Dans l’île, de l’argent a été apporté par les pouvoirs publics après les ouragans, mais il a été essentiellement consacré au nettoyage des débris et à la démolition des bâtiments frappés d’un arrêté de péril. En revanche, les sous manquent pour reconstruire. « Les deux sources visibles d’apports d’argent viennent des assurances, pour les particuliers qui ont souscrit des polices correctes, ou des investissements venant de l’extérieur », croit savoir le fondateur de Madtwoz Family.

Le contraste est saisissant avec la partie néerlandaise qui « s’est relancée beaucoup plus vite » et où « la reconstruction a déjà été mise en œuvre ». Du côté de Sandy Ground, les terrains de foot, de golf, le cinéma ou la Maison de la jeunesse et de la culture sont encore abandonnés « alors que nous sommes un quartier prioritaire ».

 

L’apparition du SARS-CoV2 a perturbé la vie de l’association, comme celles des habitants de Sandy Ground. Le quartier, déjà pauvre et meurtri par Irma, a encore été mis sous pression par le virus, les confinements et les couvre-feux. La vie quotidienne est devenue si dure que des mouvements de protestation ont éclaté. Dans ce contexte, Madtwoz Family a été la seule organisation à y effectuer des distributions alimentaires, avec l’appui du Secours populaire.

Seule association présente pendant l’épidémie

« En plus des habitants en détresse, nous avons aussi fourni des repas à de nombreux réfugiés venant du Venezuela, un phénomène dont personne ne parle. » Près de 1 200 personnes en ont bénéficié entre 15 avril et le 15 mai 2020. Les colis étaient composés de pâtes, de riz, de lait, etc., et de produits d’hygiène pour aider les familles à surmonter la crise. Celles avec des enfants de moins de 4 ans ont bénéficié d’un colis particulier, dans lequel était ajouté des lingettes, du lait infantile et des couches-culottes.

Après l’aide d’urgence pour maintenir à flot l’association, puis les aides pour répondre au Covid-19, le soutien du Secours populaire est entré dans une nouvelle phase : la structuration et la pérennisation de Madtwoz Family.

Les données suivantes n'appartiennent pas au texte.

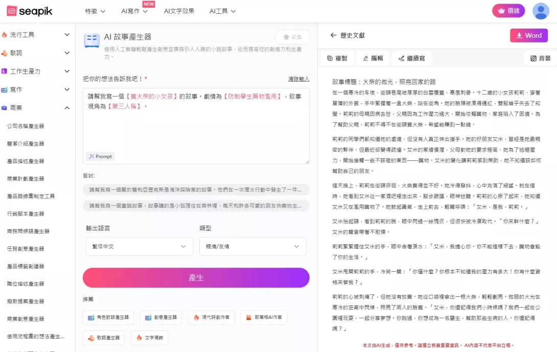The height and width of the screenshot is (352, 557).
Task: Open the AI寫作 menu
Action: pos(134,11)
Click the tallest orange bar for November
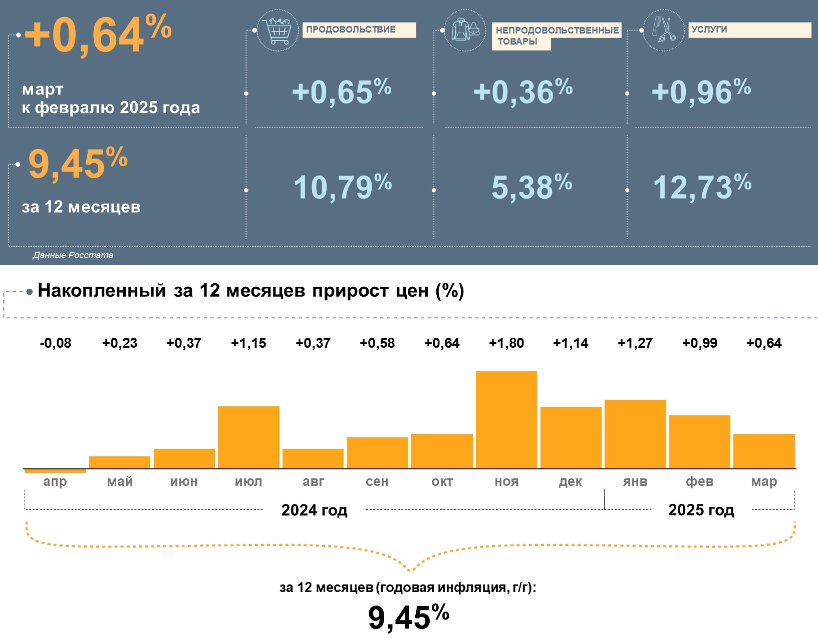Viewport: 818px width, 643px height. pyautogui.click(x=506, y=419)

Celle-ci apprend à devenir autonome en développant ses ressources financières et en maitrisant les demandes de subventions publiques et privées. « L’atelier d’impression textile a enregistré 100 commandes, provenant de particuliers et d’une vingtaine d’entreprises, nous faisant bénéficier d’un apport de trésorerie », rapporte Jérémy Watt. Le programme de soutien devait s’arrêter à la fin de l’année, mais en raison des perturbations liées à l’épidémie, il sera prolongé de 4 mois.